◆ What you need to do:
(A) In the reviewer exchange about MAVIS, rewrite the part that opens with "3. The main" and closes with "Related Works section.", changing "suggestion" to "recommendation".
(B) According to the reviewer exchange about MAVIS, how many caption-diagram pairs does MAVIS use for visual encoder training?
(C) Continue the reviewer exchange about MAVIS, starting after its final sentence.

[Passage for review]

3. The main motivation and training approaches of this paper are similar to MAVIS, e.g., improving vision encoder and three-stage training, although with different techniques. I suggest discuss more about the relation and difference of this paper and MAVIS in the Intro and Related Work parts.
Thank you for your suggestion. We have expanded the discussion regarding our model in comparison to MAVIS in the Related Works section.
Although our high-level motivation and MLLM training strategies share similarities with MAVIS, our different training techniques for the visual encoder and MLLM design enable our model to achieve comparable reasoning performance using an 8 smaller visual instruction training dataset. For visual encoder training, MAVIS utilizes 588K caption-diagram pairs with alignment loss similar to CLIP, which provides image-level supervision. In contrast, our model employs only 40K samples with box-level and pixel-level supervision, offering more detailed local feature perception. Researchers have shown that CLIP-style encoders fail to capture fine details (e.g., Yiwu Zhong et al., "RegionCLIP: Region-based Language-Image Pretraining"; Zhe Gan et al., "Vision-language pre-training: Basics, recent advances, and future trends").

[/Passage for review]
[Collected material]

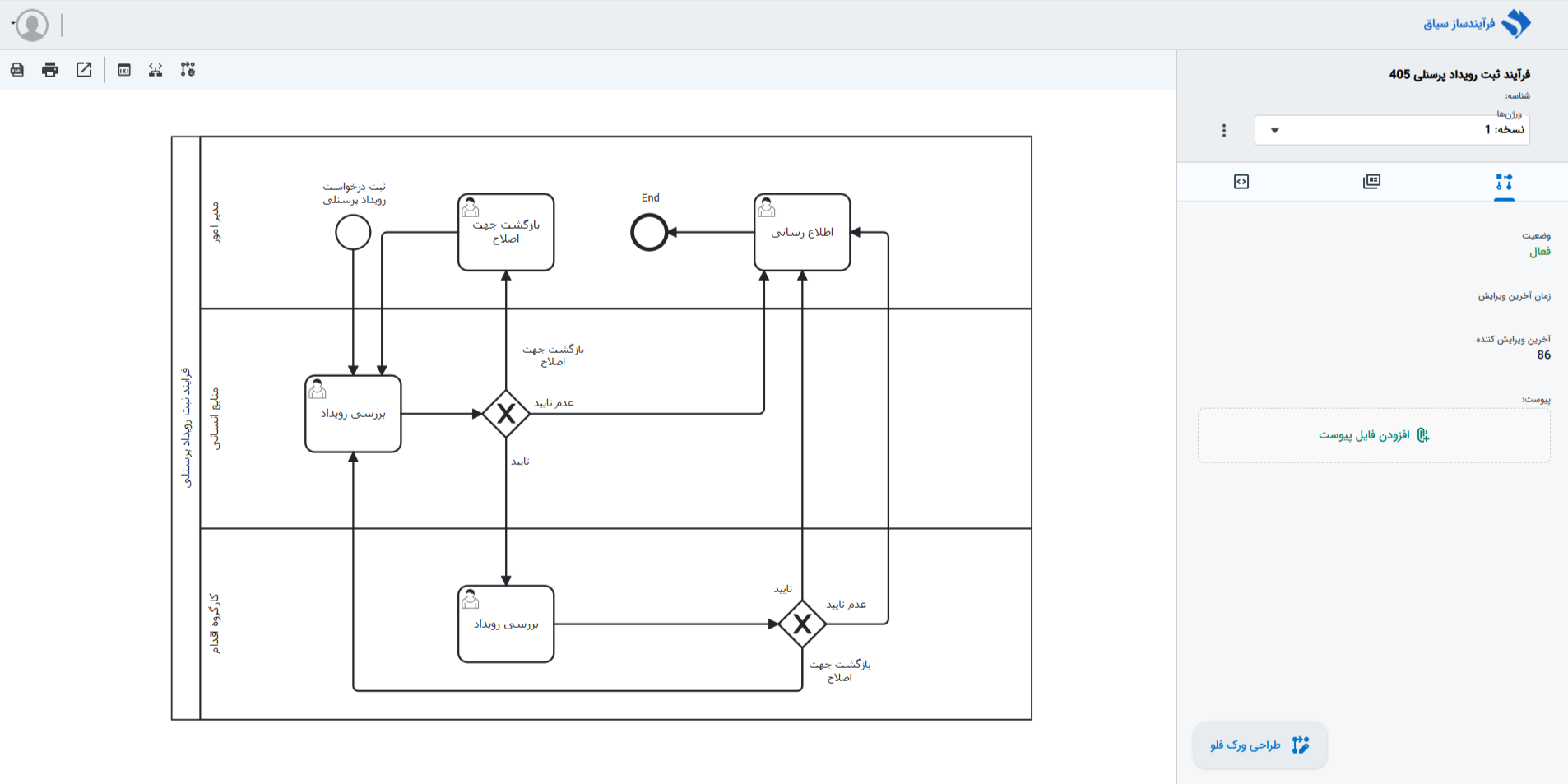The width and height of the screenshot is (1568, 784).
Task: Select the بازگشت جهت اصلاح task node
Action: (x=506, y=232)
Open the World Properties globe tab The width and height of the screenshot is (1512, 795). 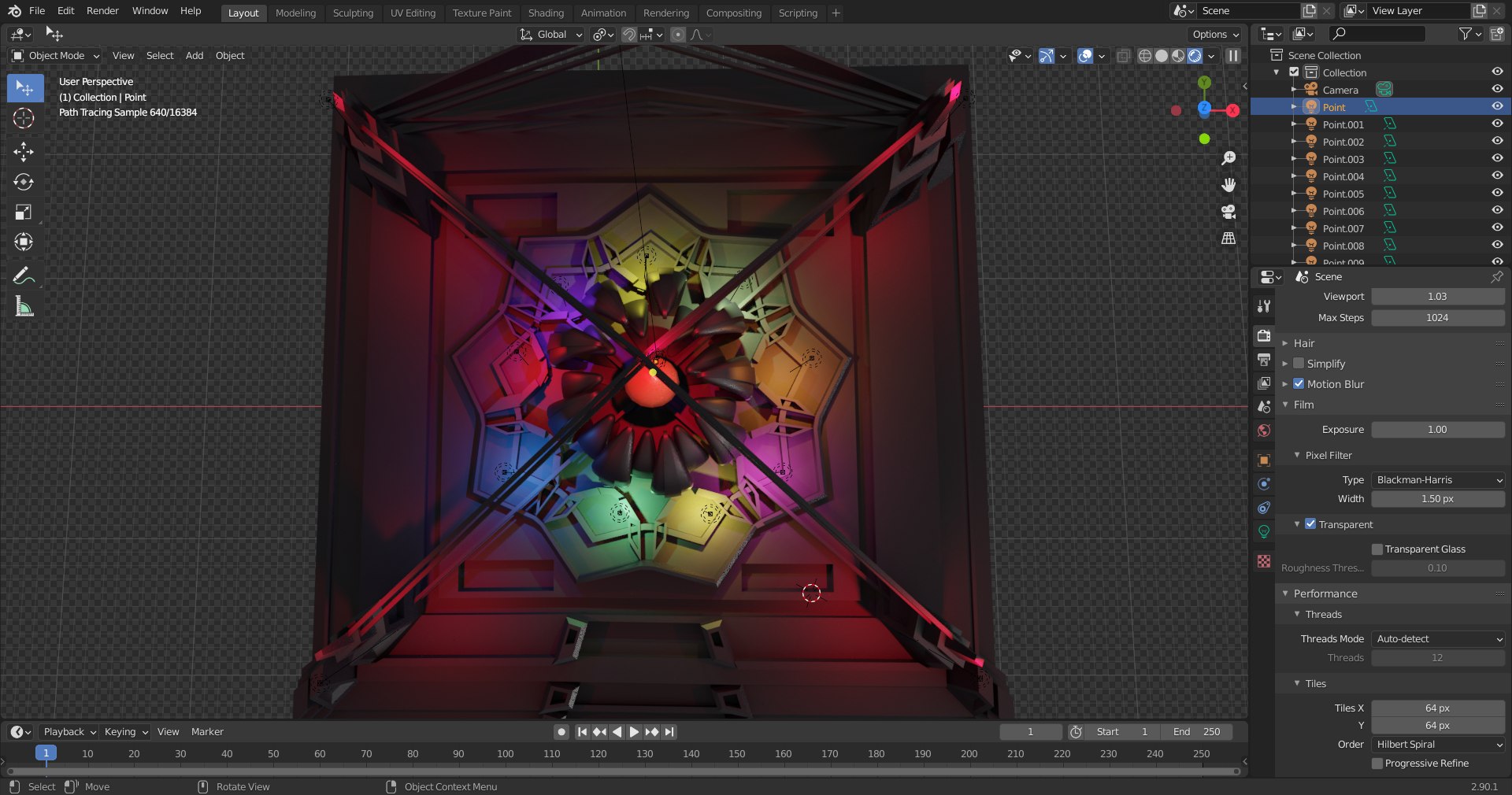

[/Collected material]

◆ Answer list:
(A)
3. The main motivation and training approaches of this paper are similar to MAVIS, e.g., improving vision encoder and three-stage training, although with different techniques. I suggest discuss more about the relation and difference of this paper and MAVIS in the Intro and Related Work parts.
Thank you for your recommendation. We have expanded the discussion regarding our model in comparison to MAVIS in the Related Works section.

(B) 588K

(C)
A more intuitive demonstration is shown through the visualization of attention maps. MAVIS's visual encoder, depicted in Fig. 1(a) of MAVIS's paper, primarily highlights coarse-level boundary information and often overlooks detailed features. In contrast, our model, as shown in Fig. 2, produces attention maps that are more fine-grained, clearly highlighting not only the boundaries but also detailed elements such as dotted lines and right-angle symbols. This stark contrast underscores the superior local feature detection capability of our model. Furthermore, our model design incorporates a soft router that adaptively selects visual cues ranging from semantic-rich to geometric-rich. This adaptability enhances the model's ability to accurately solve problems by leveraging relevant visual information effectively.
4. The title of the paper is a bit overclaimed. PRIMITIVE utilizes localization information to enhance the vision perception and performance, but does not enable LLMs to know where to focus within math figures.
Thank you. Duty noted. We will revise the title to more accurately reflect the model's enhanced visual perception and avoid overclaiming.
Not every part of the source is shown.